B. İstinaf Sebepleri
1.... erkek vekili istinaf dilekçesinde özetle; boşanmaya sebebiyet veren olaylarda kadının tam kusurlu olduğunu, hayat şartlarını iyileştirmek için ...'a taşındıklarını, ortak çocuğun annesinin etkisiyle yanlı beyanda bulunduğunu, kadının davasının, tazminat ve nafaka taleplerinin reddinin gerektiğini belirterek; kadının davasının kabulü, kusur belirlemesi, aleyhine hükmedilen tazminatlar ve nafakalar yönünden istinafa başvurmuştur.

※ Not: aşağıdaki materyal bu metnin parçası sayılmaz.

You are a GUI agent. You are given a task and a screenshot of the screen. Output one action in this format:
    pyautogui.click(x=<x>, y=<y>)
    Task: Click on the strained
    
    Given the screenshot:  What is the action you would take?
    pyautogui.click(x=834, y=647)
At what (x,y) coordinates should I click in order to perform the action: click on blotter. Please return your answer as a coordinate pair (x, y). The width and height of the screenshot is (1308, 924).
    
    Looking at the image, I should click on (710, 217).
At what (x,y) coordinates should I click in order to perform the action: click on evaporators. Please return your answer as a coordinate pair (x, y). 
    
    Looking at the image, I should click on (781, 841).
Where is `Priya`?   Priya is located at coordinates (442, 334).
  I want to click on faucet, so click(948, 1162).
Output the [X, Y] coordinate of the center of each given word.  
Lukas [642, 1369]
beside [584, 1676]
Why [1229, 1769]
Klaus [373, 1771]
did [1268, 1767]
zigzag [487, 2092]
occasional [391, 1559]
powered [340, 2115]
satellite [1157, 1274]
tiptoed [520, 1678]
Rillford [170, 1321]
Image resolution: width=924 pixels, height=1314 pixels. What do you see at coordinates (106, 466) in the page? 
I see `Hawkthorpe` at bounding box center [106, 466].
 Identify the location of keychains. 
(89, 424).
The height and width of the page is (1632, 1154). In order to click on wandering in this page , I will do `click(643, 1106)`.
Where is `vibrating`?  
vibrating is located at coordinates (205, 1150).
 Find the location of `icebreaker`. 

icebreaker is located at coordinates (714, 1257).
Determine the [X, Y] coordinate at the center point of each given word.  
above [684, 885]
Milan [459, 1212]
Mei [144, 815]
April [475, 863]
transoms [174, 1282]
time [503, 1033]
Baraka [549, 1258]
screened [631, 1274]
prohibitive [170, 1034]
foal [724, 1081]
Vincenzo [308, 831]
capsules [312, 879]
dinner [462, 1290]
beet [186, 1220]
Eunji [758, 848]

2.Davalı-davacı kadın vekili istinaf dilekçesinde özetle; boşanmaya sebebiyet veren olaylarda erkeğin tam kusurlu olduğunu, kadına az da olsa kusur yüklenmesinin doğru olmadığını, erkeğin davasının reddedilmesi gerektiğini ve tazminatlar ile nafakaların miktarının az olduğunu belirterek; erkeğin davasının kabulü, kusur belirlemesi ve tazminatlar ile nafakaların miktarı yönünden istinafa başvurmuştur.
C. Gerekçe ve Sonuç
Bölge Adliye Mahkemesinin yukarıda tarih ve sayısı belirtilen kararı ile, kararın usul ve kanuna uygun olduğu gerekçesi ile, istinaf başvurularının esastan reddine karar verilmiştir.
V. TEMYİZ
A. Temyiz Yoluna Başvuranlar
Bölge Adliye Mahkemesinin yukarıda belirtilen kararına karşı süresi içinde taraf vekilleri temyiz isteminde bulunmuştur.
B. Temyiz Sebepleri
1.... erkek vekili temyiz dilekçesinde özetle; istinaf dilekçesindeki kanun yolu itirazlarını tekrar ederek; kadının davasının kabulü, kusur belirlemesi, aleyhine hükmedilen tazminatlar ve nafakalar yönünden temyize başvurmuştur.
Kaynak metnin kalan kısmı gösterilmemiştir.